*Page extract*
# Hikaru Game Analysis

Dependencies and functions for transforming the pgn data into pandas DataFrames

In [None]:
import chess.pgn as ch
import pandas as pd
import io
import re

def extract_game_data(game, game_id):
    """Extracts metadata and move data (with times) for a single PGN game."""
    # --- Metadata ---
    metadata_df = pd.DataFrame([dict(game.headers)])
    metadata_df["Game_ID"] = game_id
    metadata_df.set_index("Game_ID", inplace=True)

    # --- Move extraction ---
    move_data = []
    node = game
    move_num = 1
    white_move = None
    white_time = None
    black_move = None
    black_time = None

    clk_pattern = re.compile(r"\[%clk ([0-9:.\-]+)\]")

    while node.variations:
        next_node = node.variation(0)
        move_san = next_node.san()
        comment = next_node.comment

        clk_match = clk_pattern.search(comment)

*Requirement 1*
Swap "speaker" for "volume" in the listing, beginning at its first line and stopping after the line that contains "Click the Normal". Give back only those lines, with nothing else changed.
The listing has no connection to the Hikaru Game Analysis page.

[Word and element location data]
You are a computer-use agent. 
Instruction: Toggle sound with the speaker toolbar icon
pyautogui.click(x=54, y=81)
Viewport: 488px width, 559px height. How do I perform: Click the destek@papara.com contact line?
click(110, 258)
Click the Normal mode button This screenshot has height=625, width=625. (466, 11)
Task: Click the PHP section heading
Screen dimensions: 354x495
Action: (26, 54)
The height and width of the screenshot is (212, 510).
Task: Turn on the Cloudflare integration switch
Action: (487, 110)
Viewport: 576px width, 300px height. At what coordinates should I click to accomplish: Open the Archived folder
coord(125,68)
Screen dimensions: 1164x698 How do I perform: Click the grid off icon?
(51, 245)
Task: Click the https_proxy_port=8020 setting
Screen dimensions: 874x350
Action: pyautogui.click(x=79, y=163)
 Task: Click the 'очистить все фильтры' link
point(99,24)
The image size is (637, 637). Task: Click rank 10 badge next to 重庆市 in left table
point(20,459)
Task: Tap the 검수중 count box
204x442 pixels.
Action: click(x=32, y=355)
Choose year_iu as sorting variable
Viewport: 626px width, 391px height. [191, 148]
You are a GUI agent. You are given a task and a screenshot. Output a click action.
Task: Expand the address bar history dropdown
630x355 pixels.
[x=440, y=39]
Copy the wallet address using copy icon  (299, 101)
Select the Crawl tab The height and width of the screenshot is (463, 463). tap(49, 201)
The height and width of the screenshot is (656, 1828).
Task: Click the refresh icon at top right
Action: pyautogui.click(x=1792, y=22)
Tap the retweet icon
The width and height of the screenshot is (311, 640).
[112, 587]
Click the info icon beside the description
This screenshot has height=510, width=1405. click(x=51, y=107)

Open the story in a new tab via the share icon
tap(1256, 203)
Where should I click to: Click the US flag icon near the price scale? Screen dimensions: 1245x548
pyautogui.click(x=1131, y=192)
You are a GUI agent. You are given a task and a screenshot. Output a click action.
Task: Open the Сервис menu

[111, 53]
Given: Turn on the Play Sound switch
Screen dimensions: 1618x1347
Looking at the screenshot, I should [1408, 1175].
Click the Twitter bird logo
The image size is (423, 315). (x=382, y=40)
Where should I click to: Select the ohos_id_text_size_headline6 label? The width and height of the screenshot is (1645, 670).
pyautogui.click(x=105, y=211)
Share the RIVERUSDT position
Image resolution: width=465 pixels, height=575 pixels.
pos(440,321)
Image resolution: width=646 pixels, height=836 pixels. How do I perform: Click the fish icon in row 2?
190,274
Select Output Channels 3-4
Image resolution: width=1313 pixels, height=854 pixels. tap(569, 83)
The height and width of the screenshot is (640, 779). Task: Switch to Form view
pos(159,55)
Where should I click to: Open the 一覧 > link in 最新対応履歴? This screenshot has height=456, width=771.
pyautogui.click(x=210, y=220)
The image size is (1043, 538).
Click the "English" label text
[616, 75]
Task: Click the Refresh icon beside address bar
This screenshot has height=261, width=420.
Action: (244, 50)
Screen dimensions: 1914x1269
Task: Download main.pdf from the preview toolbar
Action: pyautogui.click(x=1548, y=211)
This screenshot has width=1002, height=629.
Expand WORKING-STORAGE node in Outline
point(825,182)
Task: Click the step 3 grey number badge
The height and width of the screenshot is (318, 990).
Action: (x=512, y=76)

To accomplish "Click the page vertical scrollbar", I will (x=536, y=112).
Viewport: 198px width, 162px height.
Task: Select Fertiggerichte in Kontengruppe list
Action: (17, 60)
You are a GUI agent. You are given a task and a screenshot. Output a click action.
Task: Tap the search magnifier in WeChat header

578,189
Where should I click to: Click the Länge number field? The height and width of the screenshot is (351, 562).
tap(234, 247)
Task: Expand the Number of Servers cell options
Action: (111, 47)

*Requirement 2*
Answer these questions about the Hikaru Game Analysis page:
(a) Under what alias is chess.pgn imported?
(b) Which column is set as the index of metadata_df?
(c) What starting value is move_num given?

*Written response 1*
You are a computer-use agent. 
Instruction: Toggle sound with the volume toolbar icon
pyautogui.click(x=54, y=81)
Viewport: 488px width, 559px height. How do I perform: Click the destek@papara.com contact line?
click(110, 258)
Click the Normal mode button This screenshot has height=625, width=625. (466, 11)

*Written response 2*
(a) ch
(b) Game_ID
(c) 1